Um campeão de intolerância
Arnaldo Niskier
Vez por outra ressurge na cena brasileira a figura do escritor Gustavo Barroso, que foi um dos mais notáveis antissemitas do nosso país. Agora mesmo, o seu nome aparece no livro “Dez mitos sobre os judeus”, escrito pela historiadora Maria Luiza Tucci Carneiro. Barroso, que na década de 30 foi diretor do Museu Histórico Nacional e chegou à presidência da Academia Brasileira de Letras, propagava o mito de que os judeus dominavam a economia mundial.
Os intelectuais integralistas tinham como leitura de cabeceira a obra apócrifa “Os Protocolos dos Sábios de Sião”, em que os judeus, aliados às lojas maçônicas, são considerados monstros, répteis venenosos, que amedrontam a humanidade com sua ambição desmesurada. Na sua obra “Sinagoga Paulista”, Editora ABC, 1937, Barroso utiliza o argumento de que São Paulo estava sendo dominada por uma “sinagoga de judaizados, judaizantes e banqueiros judeus, o que estava levando a economia cafeeira à ruína”, o que era uma evidente infâmia.
É do livro citado o seguinte trecho: “O Brasil não passa de uma colônia de judeus vorazes, que são misteriosamente auxiliados nas suas negociatas e empreitadas por individualidades das altas esferas nacionais.” E coloca sob suspeição famílias ilibadas, como os Láfer, os Klabin, os Ermírio de Moraes, na constituição da Companhia Nitro Química Brasileira. Era a política desenvolvida pelos integralistas
liderados por Plínio Salgado, na ocasião.
Embora escritor talentoso, o autor do clássico “Terra de sol”, com o pseudônimo de João do Norte, em que focalizou os costumes do sertão cearense, Gustavo Barroso, na política, operava com a mais absoluta ausência de escrúpulos. Era declaradamente antissemita. O livro “A História Secreta do Brasil”, foi publicado em seis volumes, a partir de 1937, com a narração de episódios como a participação de judeus em rituais de sacrifício no sertão baiano até a sociedade secreta da Faculdade de Direito de São Paulo (chamada de “A Bucha”).

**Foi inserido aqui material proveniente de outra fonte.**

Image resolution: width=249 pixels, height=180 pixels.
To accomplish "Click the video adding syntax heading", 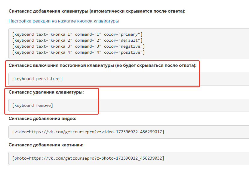I will 42,119.
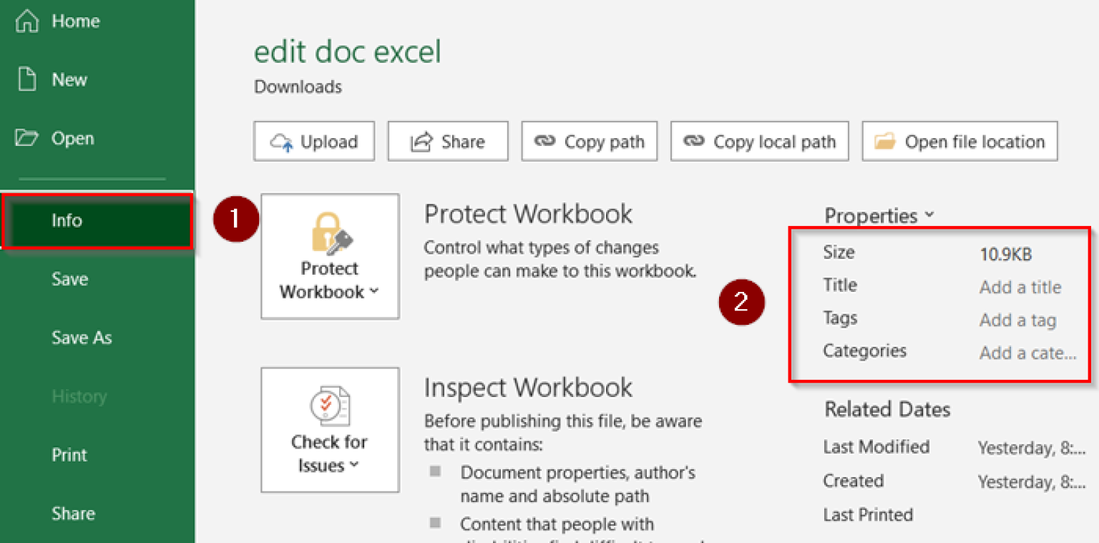Expand the Protect Workbook dropdown
This screenshot has width=1099, height=543.
330,256
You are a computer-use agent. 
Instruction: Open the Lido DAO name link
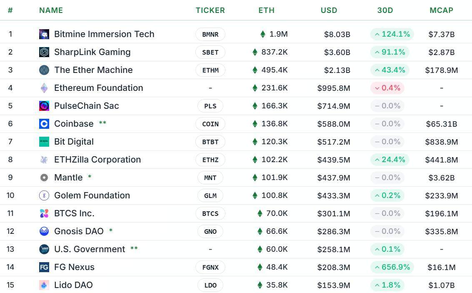point(73,285)
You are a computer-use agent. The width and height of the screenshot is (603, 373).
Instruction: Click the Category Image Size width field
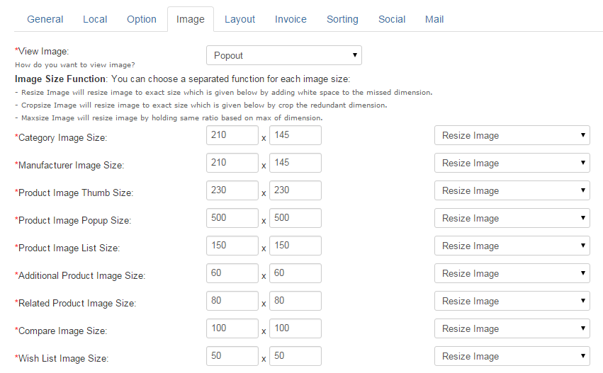[x=232, y=135]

Criticava a dominação estrangeira e de grupos de banqueiros
internacionais.
Os seus comentários eram radicais: “Na primeira década do século XVIII, o judaísmo atacou, ao mesmo tempo, os possuidores da riqueza no Brasil, a fim de se apoderar delas, no Sul e no Norte. Atacou os paulistas, donos das minas de ouro, e os pernambucanos, donos das minas de açúcar... Esses inimigos dos brasileiros não eram mais do que judeus portugueses disfarçados, na grande maioria provenientes do Minho... Todos esses israelitas ou cristãos-novos se ocultavam sob a capa de católicos e usavam velhos nomes portugueses”.
O radicalismo de Gustavo Barroso não arrefeceu mesmo após a decretação do Estado Novo, em 1937, sucedendo-se as críticas aos banqueiros internacionais, especialmente a família Rothschild, cujo poder financeiro teria substituído o poder militar de Napoleão. Segundo a lenda, o governo brasileiro não poderia pensar num empréstimo sem primeiro discuti-lo com os representantes do grande banqueiro: “O empréstimo de 1824, portanto, escravizou-nos por mais de um século ao grão-senhor judaico!”
Barroso era impiedoso e no seu livro publica a seguinte legenda: “Manuel de Carvalho Paes de Andrade, quando chefe de Revolução de 1824. A fisionomia judaica é inegável”. Vejam até que ponto chegava a sua idiossincrasia.